Try it:
Without including any picture, copy the entries that follow word for word.

======== Materials provided ========

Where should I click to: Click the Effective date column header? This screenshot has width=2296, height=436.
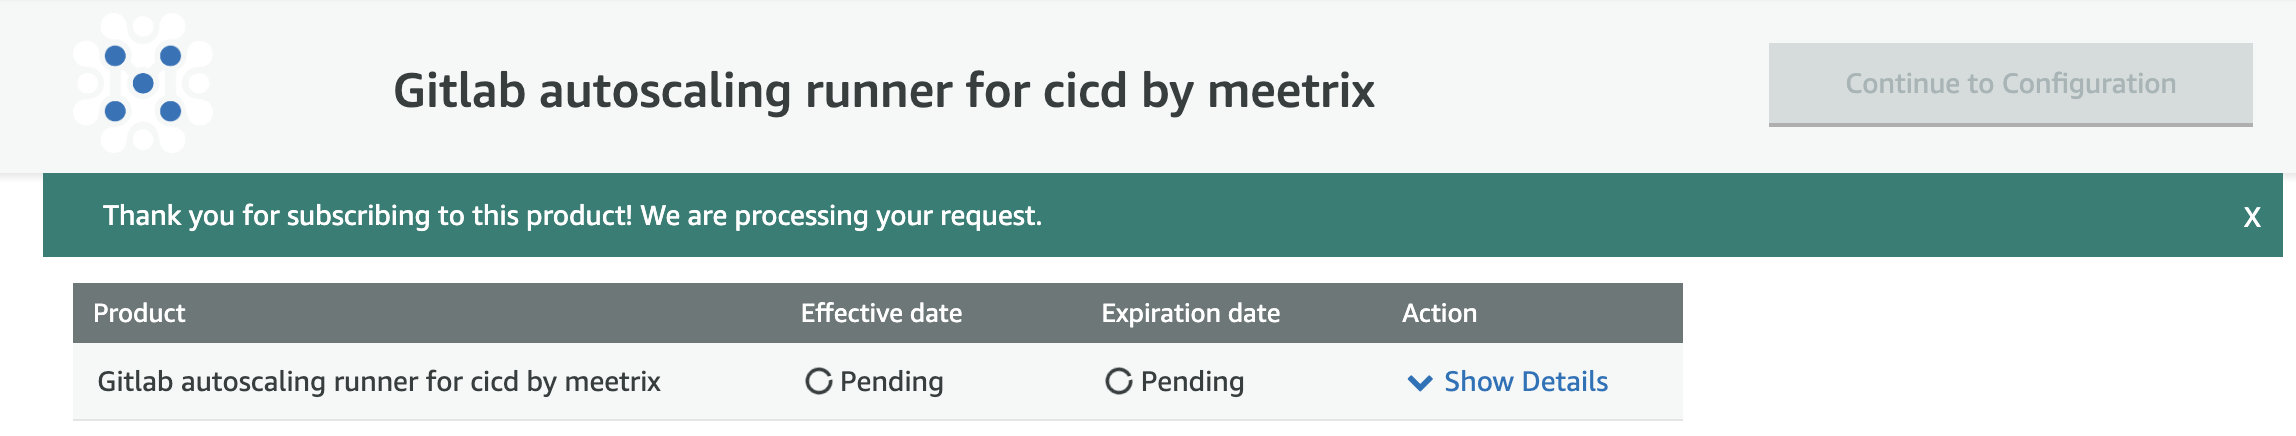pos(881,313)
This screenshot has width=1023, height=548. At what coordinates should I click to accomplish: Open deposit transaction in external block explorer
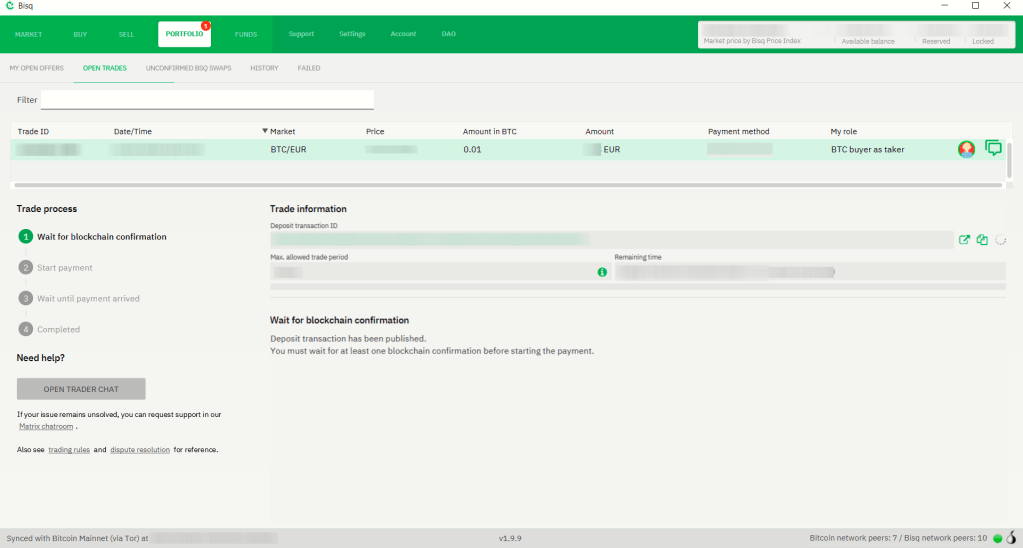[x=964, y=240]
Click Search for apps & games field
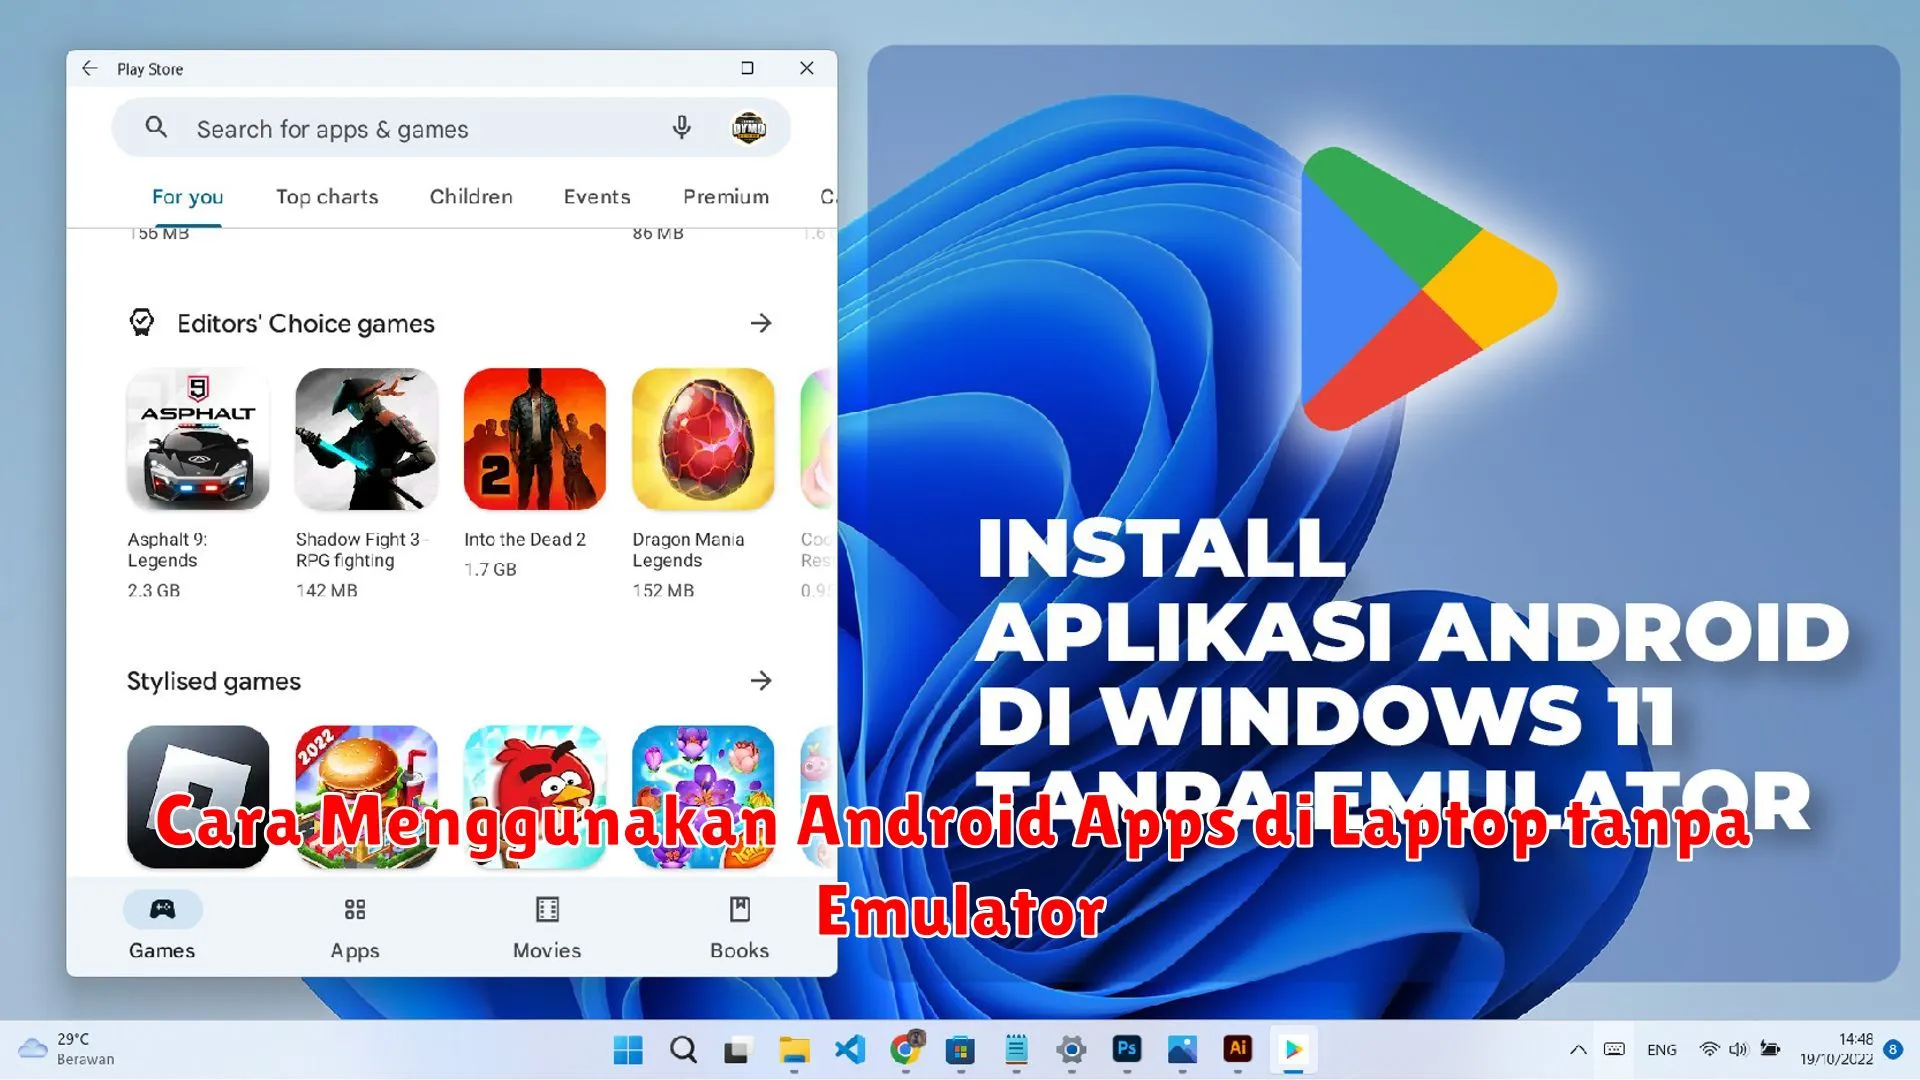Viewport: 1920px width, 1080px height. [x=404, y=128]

========

Solution to this problem:
Where should I click to: Click the Effective date column header? This screenshot has width=2296, height=436.
pos(881,313)
This screenshot has width=1023, height=548. At what coordinates should I click to accomplish: Open deposit transaction in external block explorer
[x=964, y=240]
Click Search for apps & games field
Viewport: 1920px width, 1080px height. [x=404, y=128]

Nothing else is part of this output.